An int variable contains only whole numbers

Int is short for "integer." Int is a fundamental variable type built into the compiler and used to define numeric variables holding whole numbers. C, C++, C# and many other programming languages recognize int as a type. Other data types include float and double.

Int Limitations

Only negative and positive whole numbers can be stored in int variables. Therefore, for example, 27, 4908 and -6575 are valid int entries, but 5.6 is not.

Numbers with fractional parts require a float or double type variable, both of which can contain decimal points.

The size of number that can be stored in int usually is not defined in the language, but instead depends on the computer running the program. In C#, int is 32 bits, so the range of values is from -2,147,483,648 to 2,147,483,647. If larger values are required, the double type can be used.

What Is Nullable Int?

Nullable int has the same range of values as int, but it can store null in addition to whole numbers.
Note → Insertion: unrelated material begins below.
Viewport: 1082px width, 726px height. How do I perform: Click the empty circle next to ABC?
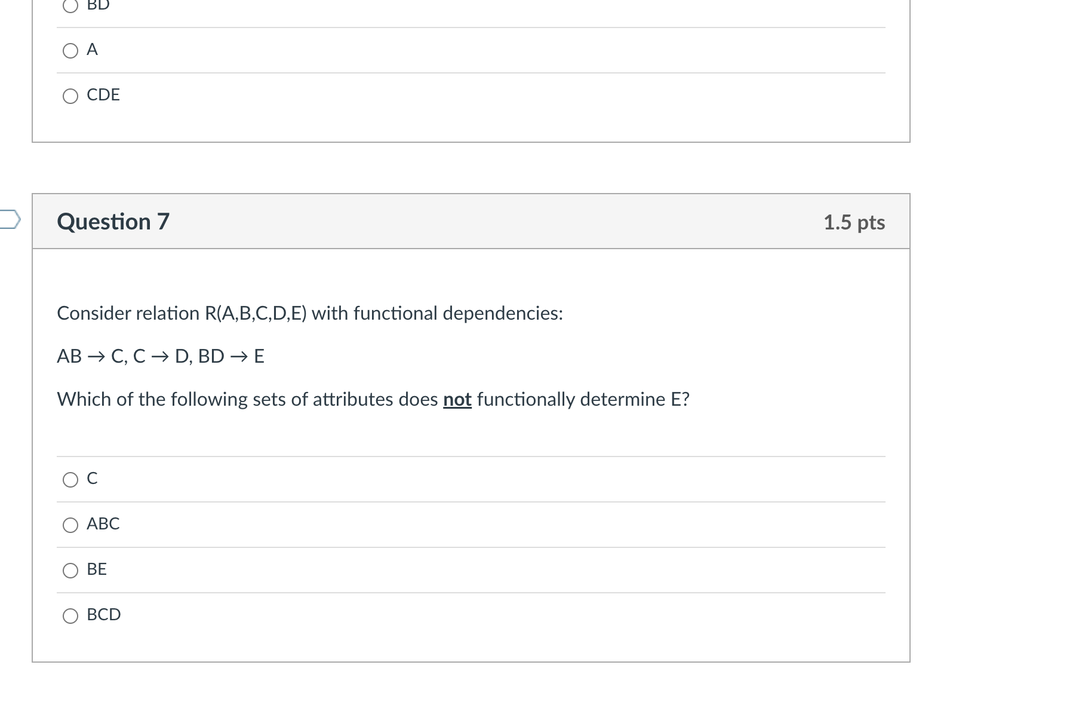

You can assign a value to nullable int just as you would for int. You also can assign a null value. Nullable int can be useful when you want to add another state (invalid or uninitialized) to a value type. Nullable int cannot be used in loops. Loop variables must always be declared as int.

Int vs. Float and Double

Int is similar to the float and double types, but they serve different purposes.

Int:

  • Takes up less space than other types 
  • Has faster arithmetic
  • Uses only whole numbers
  • Uses caches and data transfer bandwidth more efficiently

Float and double types:

  • Use twice as much memory
  • Can contain a decimal point
  • Can contain more characters

The difference between float and double types lies in the range of values.

The range of double is twice that of float, and it accommodates more digits.